Source records
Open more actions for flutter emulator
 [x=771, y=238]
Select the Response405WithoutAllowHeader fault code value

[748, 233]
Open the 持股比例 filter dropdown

---

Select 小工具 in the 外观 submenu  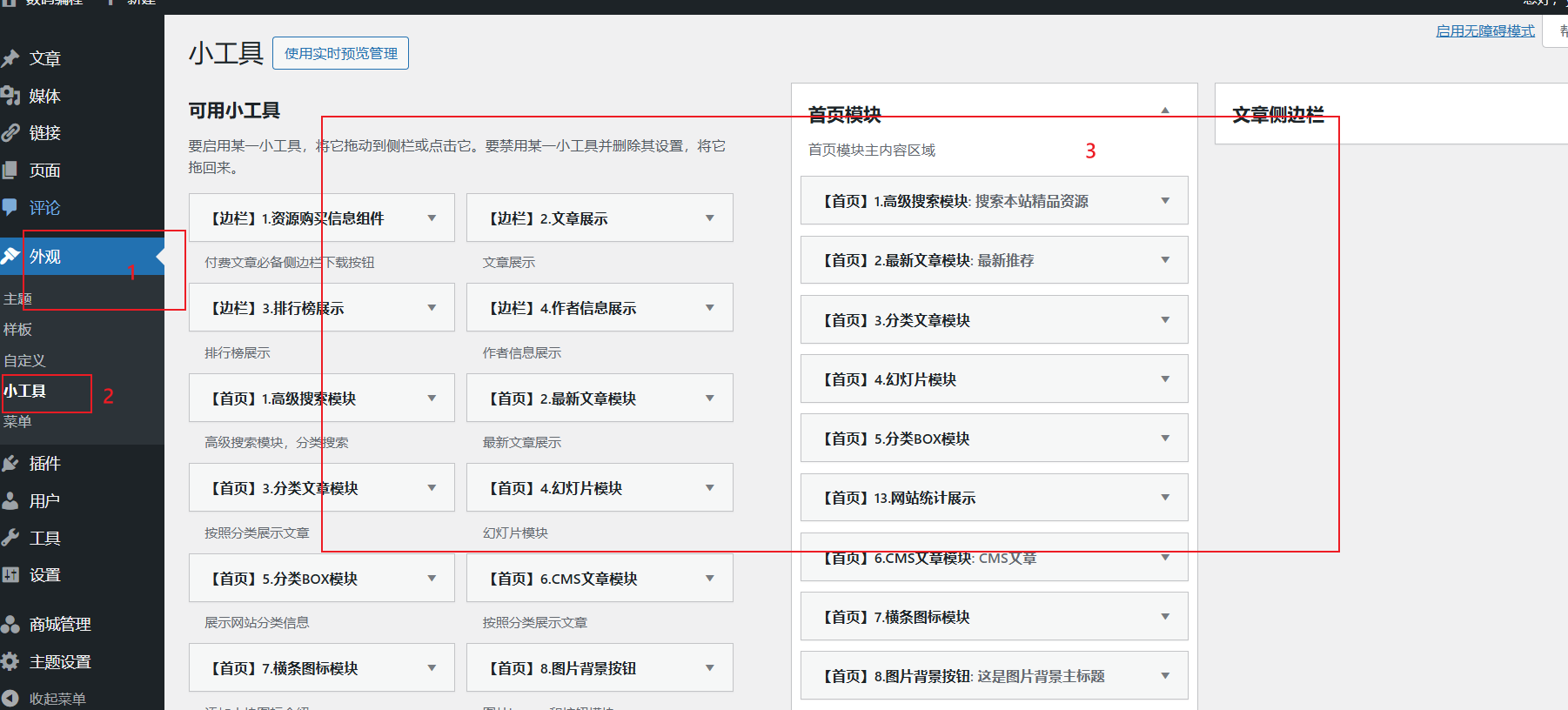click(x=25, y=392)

...

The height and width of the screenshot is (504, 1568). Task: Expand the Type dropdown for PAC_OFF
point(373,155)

Your task
Could you reproduce exactly the lines of the entries above, from the one with "Select the Response405WithoutAllowHeader" through the one with "Open the 持股比例 filter dropdown", and nothing else?

Your response
Select the Response405WithoutAllowHeader fault code value

[748, 233]
Open the 持股比例 filter dropdown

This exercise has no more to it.